On February 20, 2018, the Department of Health and Human Services issued proposed regulations that would extend the maximum coverage period for short-term plans from three months to twelve months. The rule change comes at the request of President Trump, whose October 12 executive order encouraged the Secretaries of the Treasury, Labor, and Health and Human Services to “consider proposing regulations or revising guidance, consistent with law, to expand the availability of STLDI” (short-term, limited-duration insurance).

What the proposed rule says

The proposed rule contains “amendments to the definition of short-term, limited-duration insurance for purposes of the exclusion from the definition of individual health insurance coverage” and is designed to “increase insurance options for individuals unable or unwilling to purchase PPACA-compliant plans.”

In short, it would increase the maximum term of these short-term policies from three months to twelve months, which was the standard before it was changed under the Obama administration.

The proposed rule also modifies the required disclosure for short-term, limited duration policies to ensure people understand that these plans do not comply with the individual mandate. As stated in the proposed rule, “since short-term, limited-duration insurance does not qualify as minimum essential coverage, any individual enrolled in a short-term, limited-duration plan that lasts 3 months or longer in 2018 would potentially incur a tax liability for not having minimum essential coverage during that year. Starting in 2019, the individual shared responsibility payment included in section 5000A of the Code is reduced to $0.”

Reason for the change

Kaiser Health News quotes new HHS Secretary Alex Azar, who said that the administration wants “to open up affordable alternatives to unaffordable Affordable Care Act policies,” noting that expanding short-term coverage “is one step in the direction of providing Americans health insurance options that are more affordable and more suitable to individual and family circumstances.”

While those with pre-existing medical conditions may not qualify for a short-term plan, this move will help healthy individuals who have been priced out of the market obtain health insurance coverage. As Secretary Azar says, this is simply an option and is one step toward getting more Americans covered.

Mixed reviews with the new rule

The rule change for short-term policies is not without its critics, though. Some worry that the plans might leave consumers without needed coverage for preventive care, pre-existing conditions, maternity, and mental health. There’s also a concern that insurers will be able to “cherry pick,” accepting healthy individuals while declining those with higher expected claims costs.

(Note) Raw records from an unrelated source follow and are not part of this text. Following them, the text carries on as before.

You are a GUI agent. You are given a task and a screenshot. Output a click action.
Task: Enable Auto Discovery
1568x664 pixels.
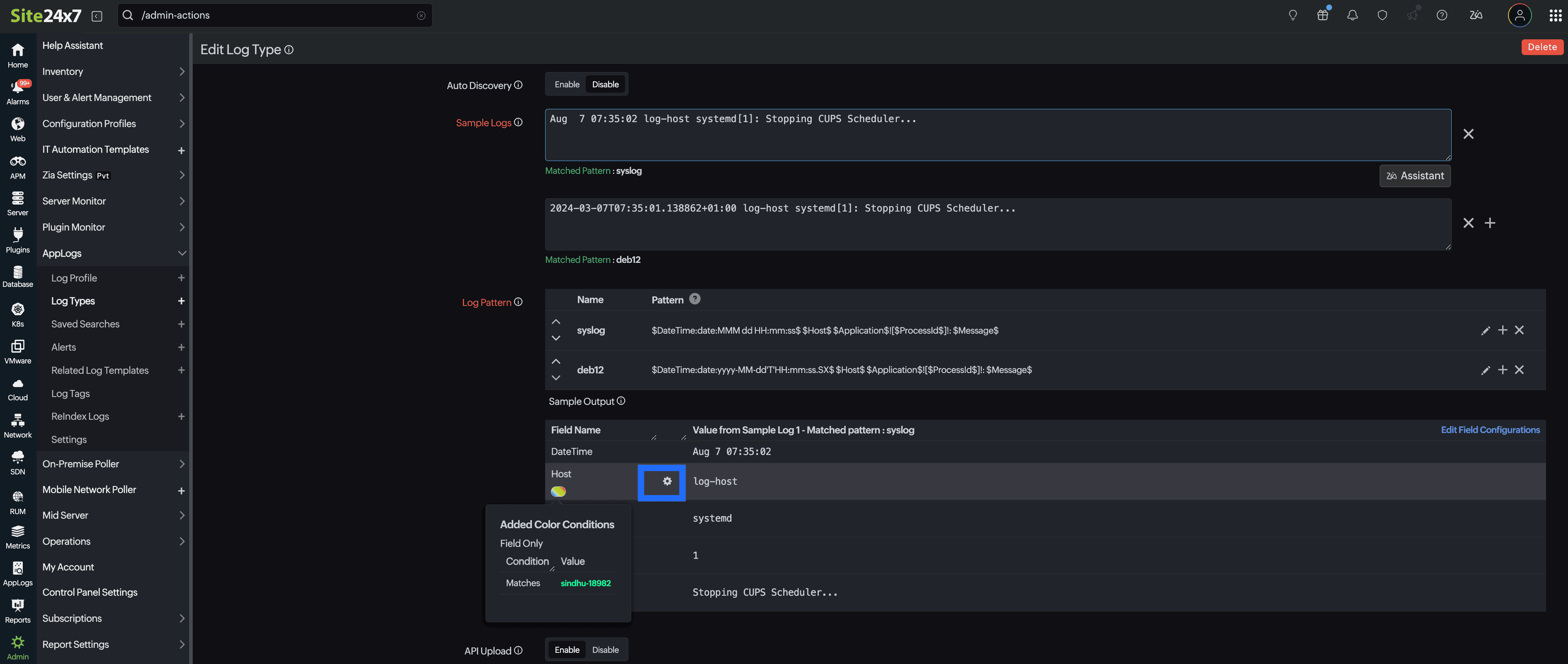[x=567, y=84]
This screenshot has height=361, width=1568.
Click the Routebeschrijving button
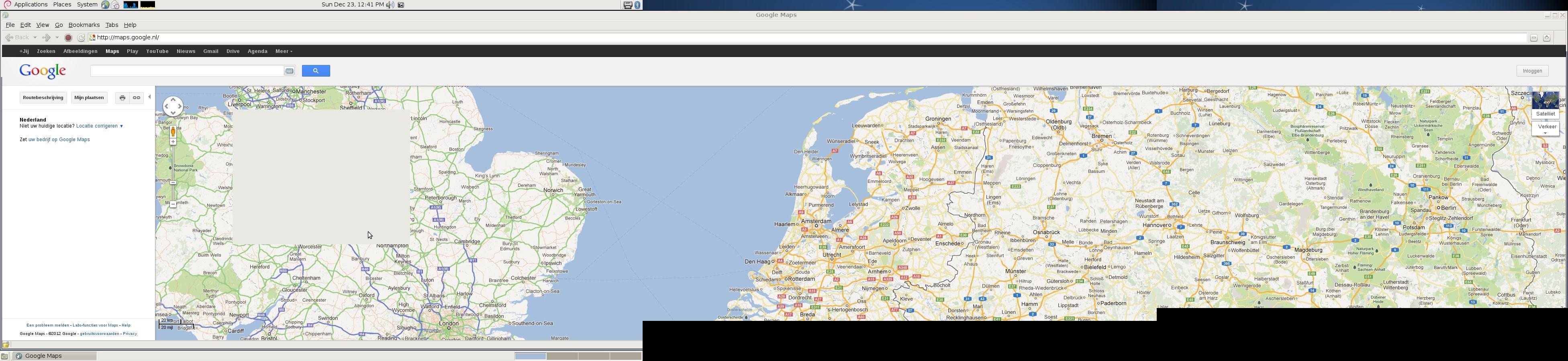(43, 98)
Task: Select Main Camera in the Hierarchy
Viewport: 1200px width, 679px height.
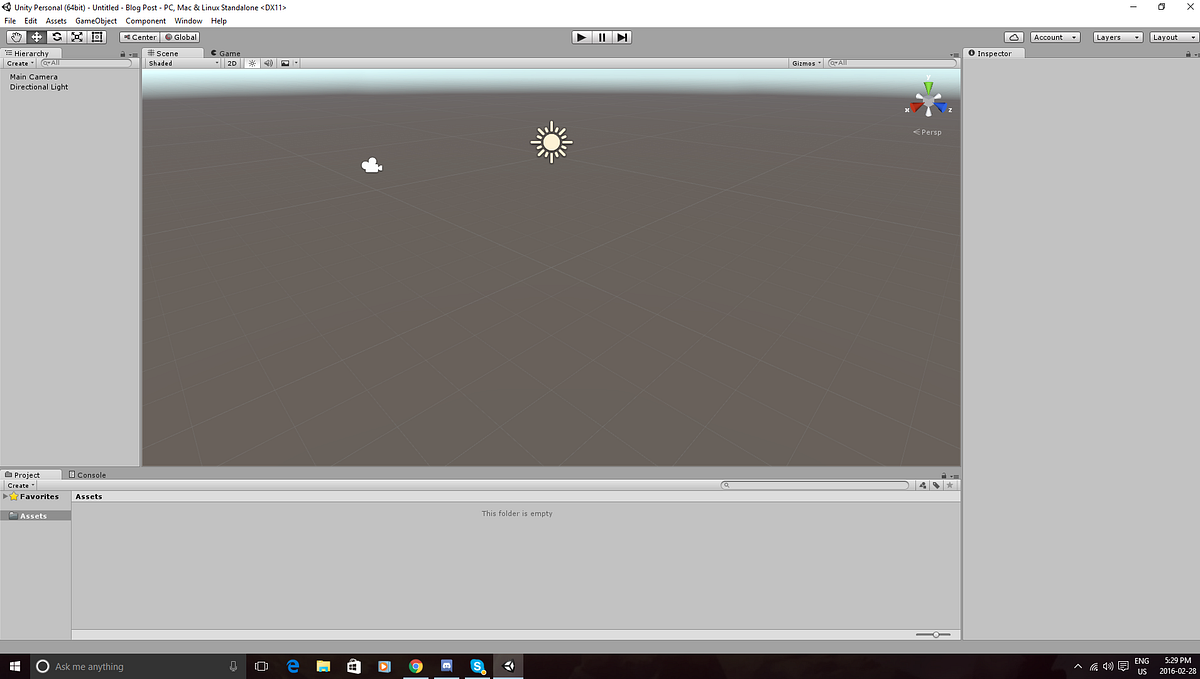Action: coord(34,76)
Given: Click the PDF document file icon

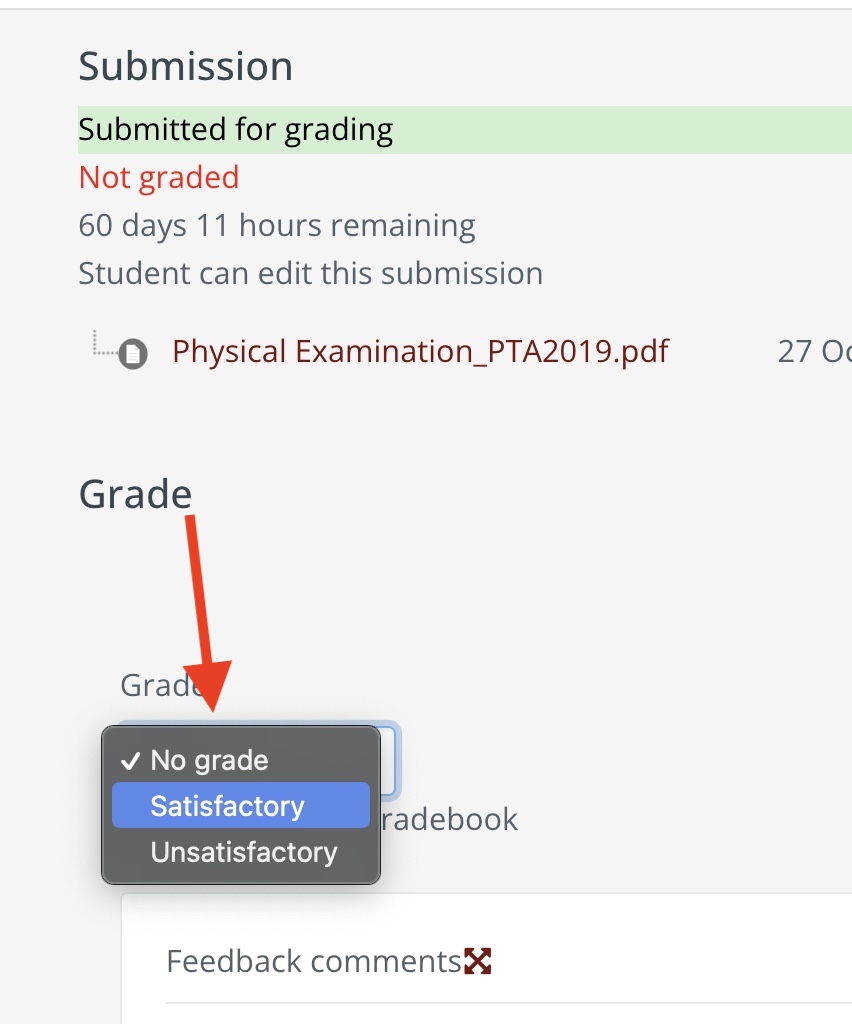Looking at the screenshot, I should [x=133, y=354].
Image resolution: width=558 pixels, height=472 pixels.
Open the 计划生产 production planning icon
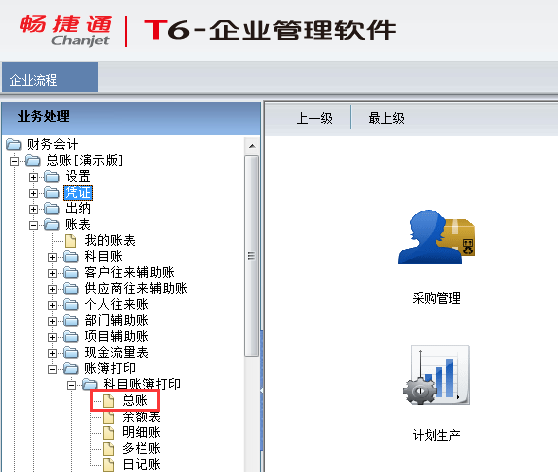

The real issue that critics have with short-term coverage, though, or any alternative to ACA-qualified plans for that matter, is that it could dilute the risk pool in the individual ACA market by enticing younger and healthier individuals with low-cost but less-comprehensive options.

The government acknowledges this possibility. The Kaiser article reports that Seema Verma, head of the Centers for Medicare & Medicaid Services, believes “that between 100,000 and 200,000 ‘healthy people’ now buying insurance through those federal exchanges would switch to the short-term plans, as well as others who are now uninsured.”

It’s great that healthy individuals might find a more affordable option, but if they drop their individual market coverage that will drive up premiums for less healthy individuals who do not qualify for a short-term plan. For that reason, opponents worry that expanding short-term coverage could do more harm than good.

How your clients can benefit

While it is possible that increasing the maximum length of short term plans from three months to 12 months could ultimately harm the individual market in the states with laws that allow it, we have to acknowledge the fact that individual health insurance rates are already way too high. We already have adverse selection in the individual market. We already have high out-of-pocket costs and shrinking provider networks and skyrocketing premiums. We already have significant problems that need to be fixed. If the individual market goes further downhill, short-term coverage might be a contributing factor, but certainly will not be the only reason or even the primary reason.

The fact is that your clients are in need of solutions, and a certain percentage of them could benefit from this new option to purchase a lower-cost plan outside of the individual market. With a term up to 12 months, these policies will allow healthy individuals to purchase coverage that will protect their families from big, unexpected claims throughout the year. And if a condition does arise during the 12-month term that would prevent them from applying for a new standard issue short-term plan, they can purchase guaranteed-issue ACA-qualified coverage in the individual market during the annual open enrollment period.

Put simply, these short-term plans will be a great alternative for some of your clients, so this is a solution you should be discussing with those who might qualify. Be sure to mention that the plans will not exempt people from the individual mandate penalty, but also remind them that the penalty goes away in 2019.

Comment Period and Timing

Keep in mind that this is just a proposed rule at this point. We are now in a 60-day comment period that will end April 23, 2018. After the comment period, HHS will consider the comments, make any necessary changes, and likely issue a final rule. The change, if finalized, will be effective 60 days after publication of the final rule.

Specifically, the Departments are seeking comments about “the conditions under which issuers should be able to allow short-term, limited-duration insurance to continue for 12 months or longer with the issuer's consent.” In other words, while the terms would be limited to less than twelve months, consumers might be able to apply for a new coverage term when the original term expires.

AHCP will keep an eye on the proposed rule and will let you know when the rule is finalized and you can begin selling extended short-term plans.